Questo studio clinico si concentra sul trattamento delle idee suicidarie gravi durante un episodio di depressione maggiore. La depressione maggiore è un disturbo mentale caratterizzato da sentimenti persistenti di tristezza e perdita di interesse per le attività quotidiane. Lo studio utilizza il farmaco buprenorfina, somministrato in compresse sublinguali, per valutare la sua efficacia nel ridurre le idee suicidarie. La buprenorfina è un farmaco noto per il suo uso nel trattamento del dolore e della dipendenza da oppioidi, ma in questo caso viene studiata per il suo potenziale effetto antidepressivo.
Lo scopo principale dello studio è confrontare l’effetto della buprenorfina con un placebo nel trattamento delle idee suicidarie. Verranno testati due dosaggi di buprenorfina: 0,8 mg e 0,4 mg. I partecipanti allo studio riceveranno uno di questi dosaggi o un placebo per un periodo massimo di 14 giorni.

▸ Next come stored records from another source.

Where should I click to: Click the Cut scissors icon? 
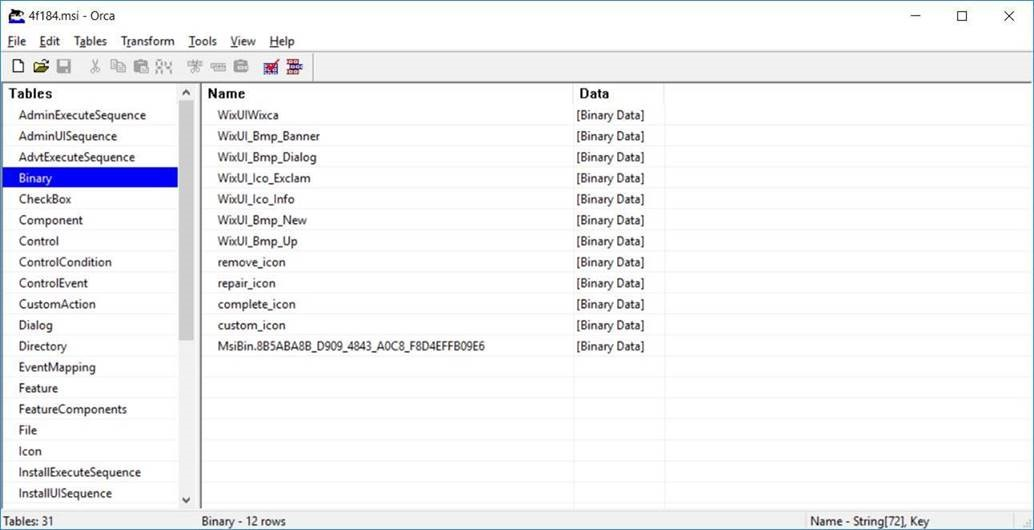coord(95,67)
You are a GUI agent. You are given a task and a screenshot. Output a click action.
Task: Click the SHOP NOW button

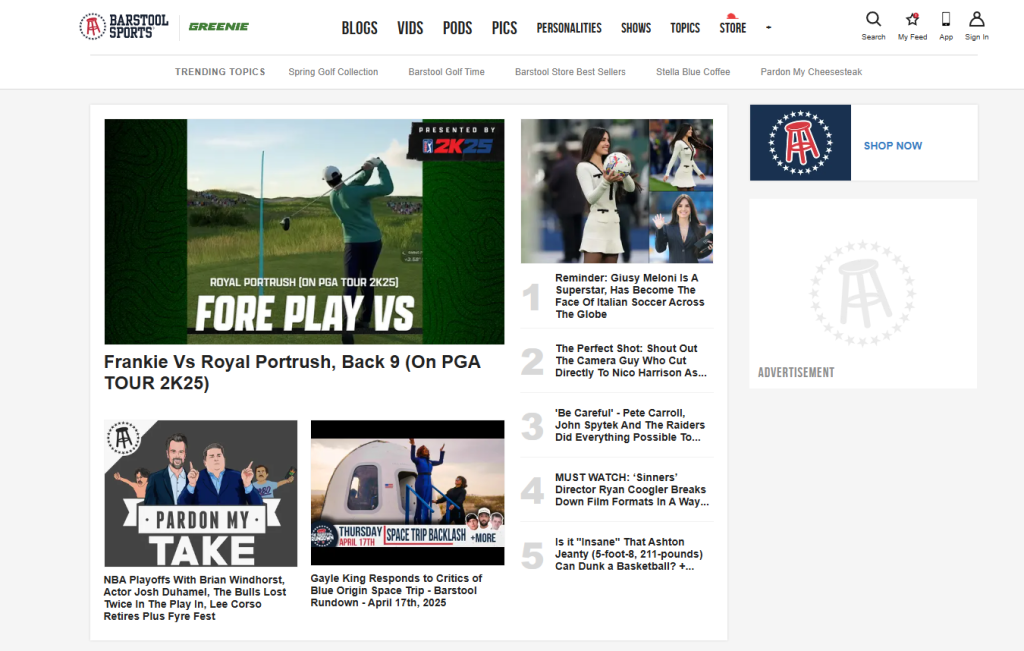[893, 145]
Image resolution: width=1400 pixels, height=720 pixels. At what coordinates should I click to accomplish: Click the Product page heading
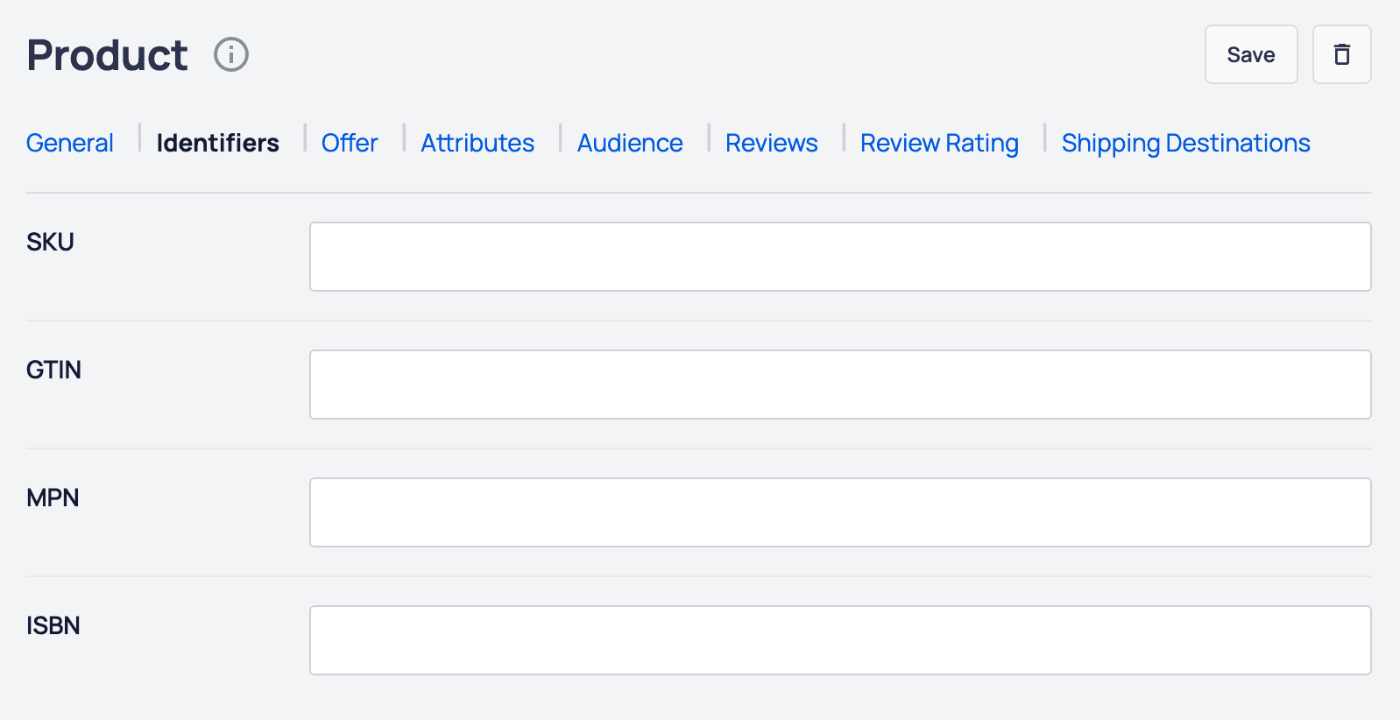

Durante lo studio, verranno monitorati i cambiamenti nei punteggi delle idee suicidarie e altri aspetti della salute mentale dei partecipanti. Lo studio mira a determinare quale dosaggio di buprenorfina sia più efficace nel ridurre le idee suicidarie.
Oltre a valutare l’efficacia della buprenorfina, lo studio raccoglierà dati su eventuali effetti collaterali e sintomi di astinenza. Verranno anche effettuati test neuropsicologici e risonanze magnetiche per esaminare eventuali cambiamenti nel cervello. I campioni di sangue e feci saranno raccolti per creare una biobanca, che potrà essere utilizzata per future ricerche. Lo studio è previsto per concludersi entro il 2026.